Cyprus reported no deaths attributed to Covid-19 on Tuesday, as new infections climbed to 181 and hospitalisations rose to 61.
The ministry said in its daily Covid bulletin that the death toll since the pandemic started remained unchanged at 564, of whom 12 died in October.
After a record 80 deaths in August, the number dropped to 40 in September, with ten days of no Covid-related deaths. So far, October has seen nine days of no Covid-related deaths in Cyprus.
New daily cases continued to rise to 181, from 166 on Monday, while the number of patients admitted at state hospitals for treatment increased by four to 61. Of these, 22 remain in serious condition, one less than the previous day.
Meanwhile, 11 patients remain intubated, and 61% of hospital patients are reported as unvaccinated.
Another seven patients are still considered post-Covid, having recovered from the virus, but remain intubated and in a serious state.
The total number of all SARS-CoV-2 infections since March 2020 rose to 122,709.
The number of PCR and antigen rapid tests conducted during the past 24 hours dropped to 52,794, some 14,000 less than Monday.
Ten cases in schools
Of these, 12,387 were tests in high schools, of whom five tested positive, and 3,466 in primary schools of whom five were positive.
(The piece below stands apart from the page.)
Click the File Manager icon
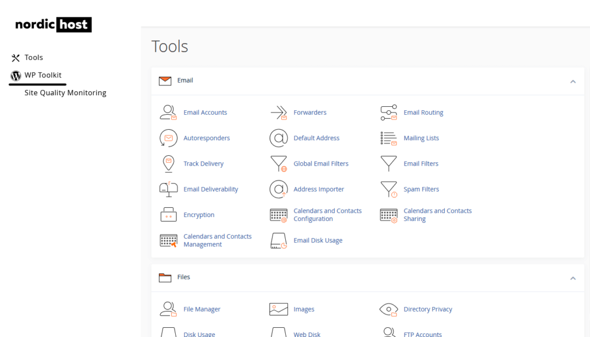590x337 pixels. 168,309
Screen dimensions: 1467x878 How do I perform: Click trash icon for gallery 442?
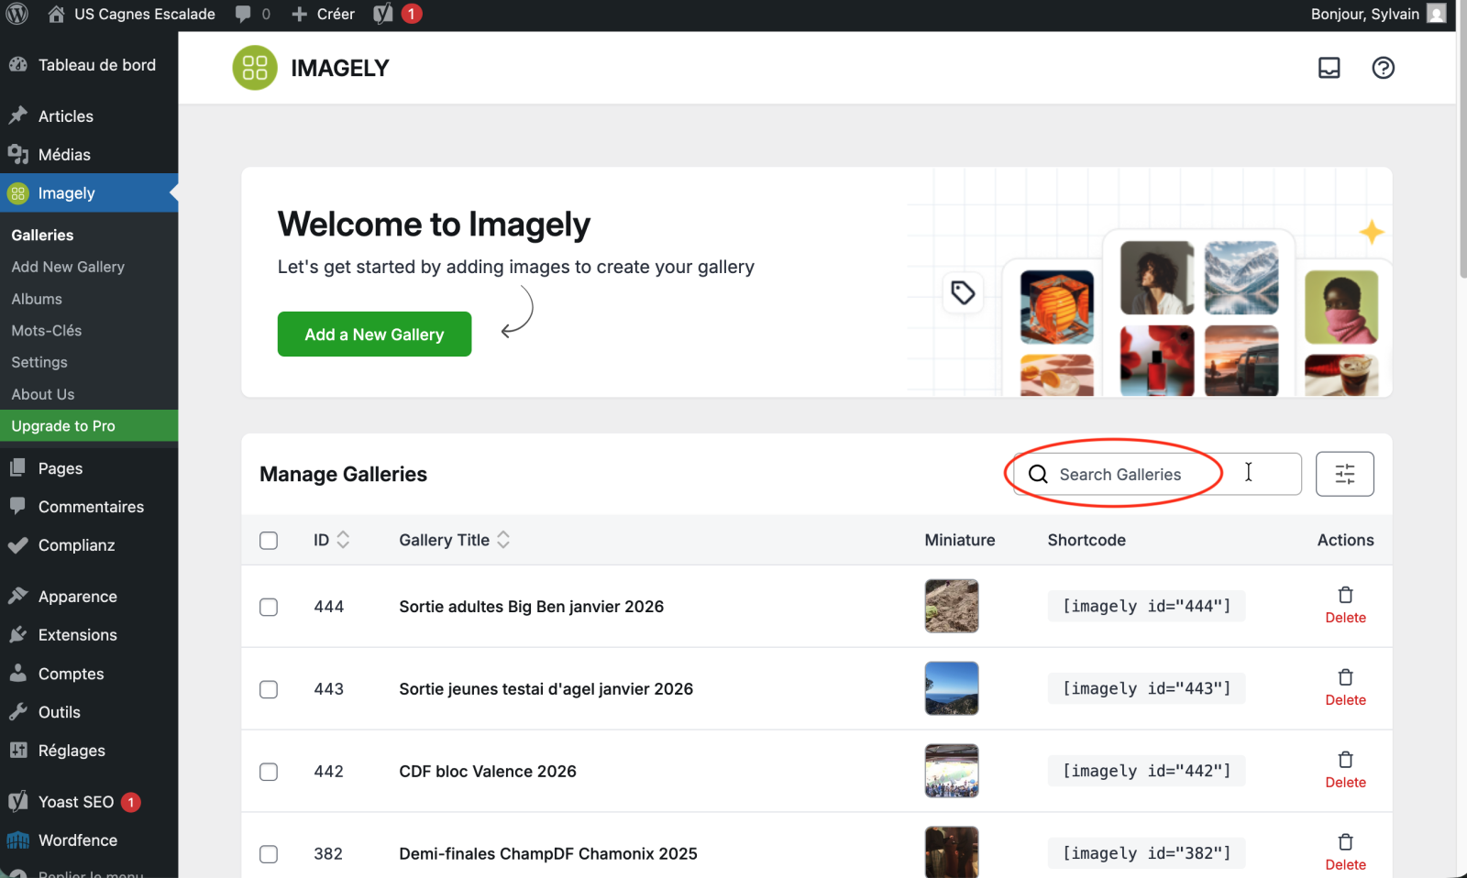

With a lower number of tests and an increase in new infections to 181, 15 more than the day before, the benchmark ‘test positivity’ rose to 0.34% from Monday’s 0.25%, well within the high-risk threshold of 1%.
Of the new cases, 24 were identified through contact tracing linked to earlier infections, ten testing on passengers arriving at Larnaca and Paphos airports, and 43 were diagnosed from private initiative and hospital tests.
A further 70 cases were identified from private rapid tests at labs and pharmacies, and 34 were positive from the free national testing programme, available only to those vaccinated or recovered from earlier infections.
Only one of the 1,088 samples at retirement homes tested positive, as did one of 188 tests at restricted institutions.
All 17 tests at special schools and 53 random rapid tests of airport arrivals tested positive.